All painters soon discover that black is not black. Black is, like any color, a general term used to describe a large range of colors. We have three blacks in our Heavy Body, Fluid and OPEN Acrylics: Carbon Black, Mars Black and Bone Black. While all three of these are nominally black, they are formed in different ways, are chemically different, and have quite different undertones. Carbon Black pigment is usually formed from partial combustion of natural gas and is a nearly pure form of carbon. It is the strongest of our blacks and has a slightly cool undertone. Bone Black, on the other hand, is formed from the burning of animal bones, where impurities provide a slightly warmer undertone. It is also the most translucent of the blacks. Mars Black, a synthetic iron oxide and the warmest, has a slightly brownish undertone.

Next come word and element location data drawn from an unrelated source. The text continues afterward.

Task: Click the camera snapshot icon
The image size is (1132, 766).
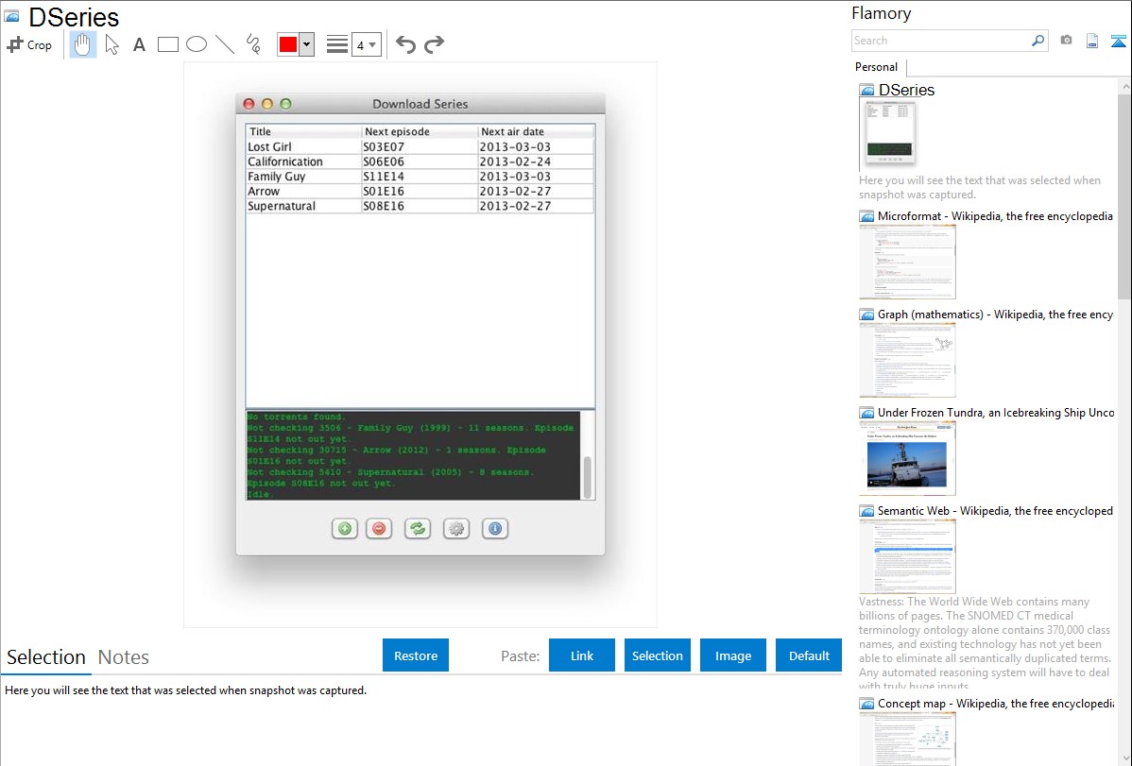Action: (x=1066, y=41)
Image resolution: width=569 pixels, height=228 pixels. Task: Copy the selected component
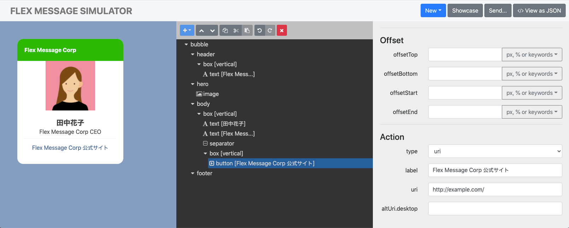coord(225,30)
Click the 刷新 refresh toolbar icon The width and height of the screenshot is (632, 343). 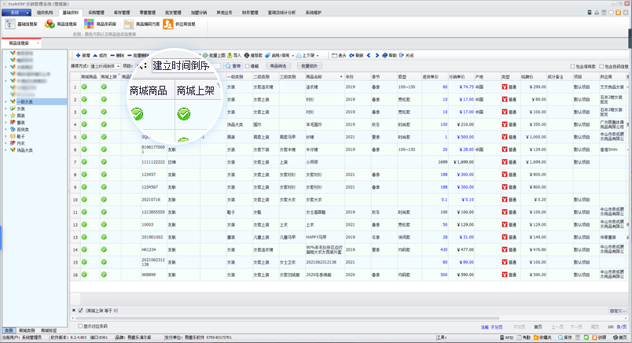(352, 55)
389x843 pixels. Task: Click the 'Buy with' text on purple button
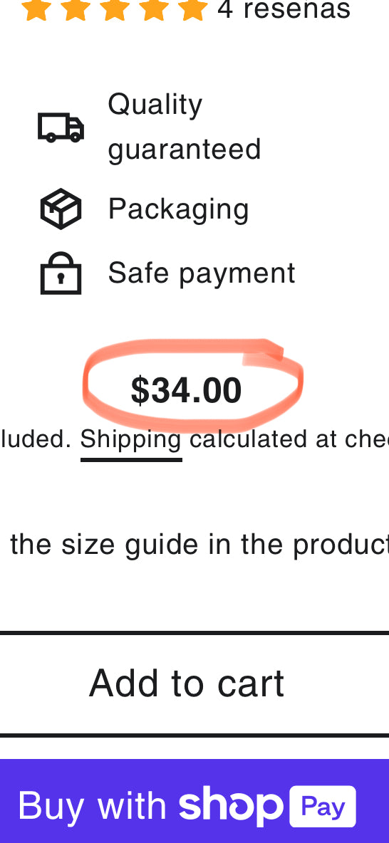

There are many instances in painting when a dark color is needed or when we might see a surface or space that our brains are telling us is “black”. Of course, we could reach for one of the three black colors described above, or we could mix a black with compliments, such as Quinacridone Magenta and Phthalo Green (Blue Shade), which will give us a type of chromatic black, that we can then adjust to lean toward the magenta or the green. Our 4 new ‘Experimental’ Chromatic Blacks were created to provide just that type of adjustment. These experimental colors all start with Carbon Black to which we add small amounts of translucent organic pigments to give them a subtle tilt toward a certain hue. As with most of our regular colors, there are no fillers or matting agents added, so the dry surface sheens have a natural variation due to pigment load. The Chromatic Black Blue and Chromatic Black Green are both a bit glossier than the other three Blacks, which tend to have a more satin or semi-gloss surface.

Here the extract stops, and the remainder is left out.